Kadının toplum içerisindeki yeri, o milletin gelişmişlik aşamasını gösteriyor.
Toplumun gelişmişlik aşamaları, üretimin ulaştığı seviye ile belirlenir. Bu aşamalar; tarım, sanayi ve bilgi toplumdur. Her aşamada, kadının ekonomideki yeri değişiyor.
1. Tarım Toplumu ve Kadın;
Türkler hariç, tarım üretimi aşamasında kadın, ikinci sınıf insan muamelesine tabi tutulmuştur. Eski Yunan ve Mısır Medeniyetinde, kadın ikinci sınıf insan muamelesi görüyordu. Yunan siteleri kadına seçme ve seçilme hakkı vermiyordu.
Tarım toplumunda, kadına ikinci sınıf muamele yapılmasının nedeni nüfus artışıdır. Tarımsal üretim, nüfus arttığı zaman artıyor. Nüfus ise kadının doğuracağı çocuk sayısına bağımlı.
Tarım üretim aşamasında, nüfus arttıkça, ücretler düşüyor. Toprak rantı artıyor. Topraktaki rantı paylaşan siyaset adamları, aristokratlar ve din adamları nüfusun artması yönünde, sosyolojik (din dahil) kurallar oluşturuyor. Zira kadın ikinci sınıf insan sayılmadan, doğum makinesine dönüştürülemiyor.
Araplar ve Türkler tarım üretim aşamasında kadına farklı davranıyordu. Türkler kadını baş tacı ederken, Araplar kadına hayvan muamelesi yapıyordu. Bu gelenek kırılamadan günümüze kadar gelmiştir.
Araplar neden kadınlara kötü davranıyordu?
İslamiyet dünyaya gelmeden önce Kabe'de putlar vardı. Bu putlar Lat, Manat, Uza gibi tanrıları temsil ediyordu. Araplar, putların içinde bulunduğu Kabe'yi, 7 kere döner ise Hacı oluyor ve gelecek yıl "para, sağlık ve iktidar sorunu yaşamayacağına" inanıyordu.
Mekke Halkı "Hacılığa gelen Araplar" sayesinde yaşıyordu.

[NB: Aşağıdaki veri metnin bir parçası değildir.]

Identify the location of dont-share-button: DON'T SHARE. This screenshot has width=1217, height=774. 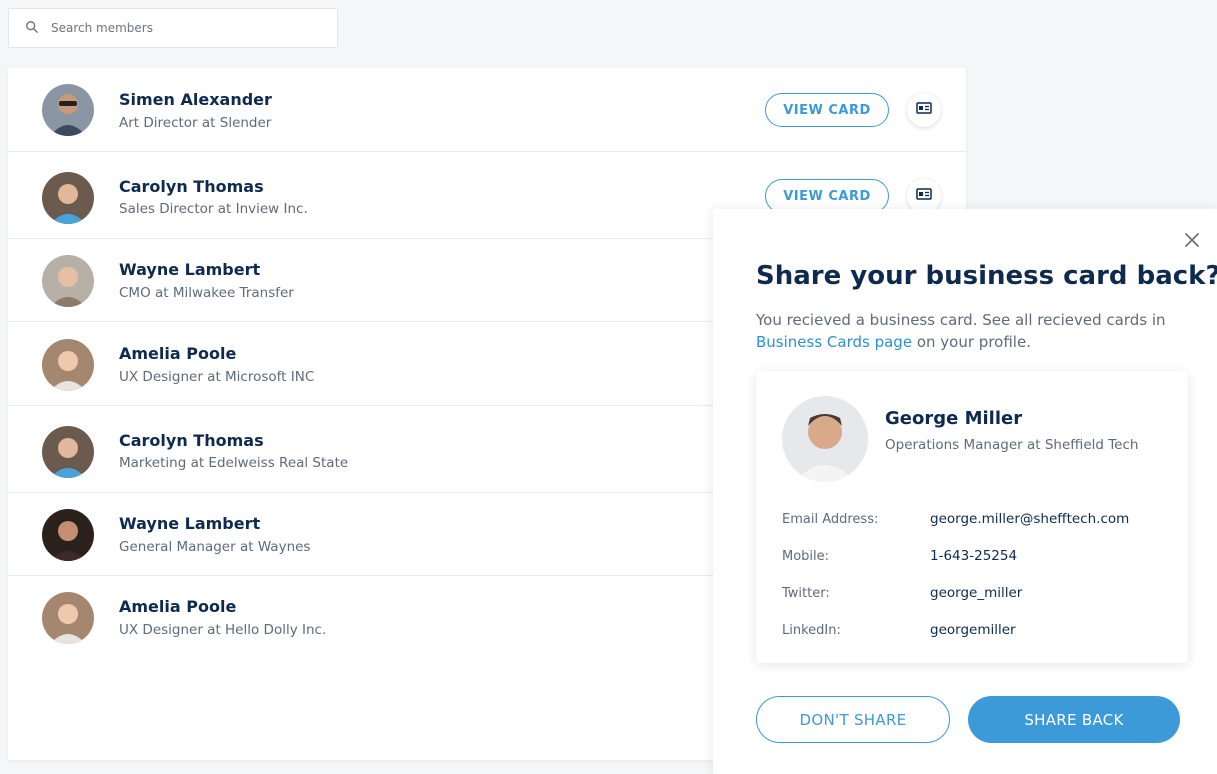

Onlara hizmet veriyor ve para kazanıyordu. En çok para getiren hizmet kadın pazarlamak idi. Kadınların sefaleti, Arap milletinin doğan kızlarını öldürmeye kadar götürmüştür.
Kuran ile kadın ayağa kaldırılmış ise de, eski Arap geleneği kırılamadı. Nitekim Kuran'ın verdiği haklar sınırlı kaldı. Kuran "iki kadının şahadetini bir erkek ile eşit sayıyor, kadına mirastan az pay veriyor, kadının cariye olmasına izin" veriyor.
Türklerin Kadını üstün saymaları, Müslümanlığa geçtikleri 934 yılına kadar devam etti. Bu tarihten itibaren Arap kültürünün etkisinde kaldılar. Ancak, Suriye, Irak ve Kuzey Afrika Halkları gibi tam anlamıyla Araplaşmadılar.
Türkler kadını baş tacı etmişlerdir. Eski Türklerde, kadından yönetici, Tomris Hatun gibi komutan oluyordu. Türkler "evin direği kadındır" diyordu. Anadolu'da "yuvayı dişi kuş yapar" atasözü geçerliliğini sürdürüyor.
Arap etkisine rağmen eski Türk gelenekleri, Orta Asya ve Anadolu'da yaşayan Türkler arasında devam ediyor.
2. Sanayi Üretim Aşaması;
Sanayi üretim aşamasında, ekonomik büyüme sermayedeki artışa bağlı olarak gerçekleşiyor. Daha çok sermaye biriktiren (fabrika yapan) toplum ileri gidiyor. Tarım toplumundaki, kadının ekonomik büyümedeki rolü sonlanıyor.
Daha da önemlisi sanayi iş yeri arttığı için, kadın üretime katılıyor ve para kazanıyor. Para kazanan kadın ekonomik özgürlük elde ediyor. Ekonomik özgürlük kadının toplumdaki yerini erkek ile eşitlemeye yetiyor.
3. Bilgi Toplumu:
Bilgi toplumunda kadın öne geçiyor. Bu durumu Batı ülkelerinde görüyoruz. Bilgi toplumu ile birlikte, kadın üretim ve yönetimde daha aktif yer alıyor. Ancak kadını öne geçiren neden, cinsiyetten kaynaklanıyor.
Bilgi toplumunda kadın "kimden çocuk yapacağına" kendisi karar veriyor. Klasik değer yargıları tamamen değişiyor.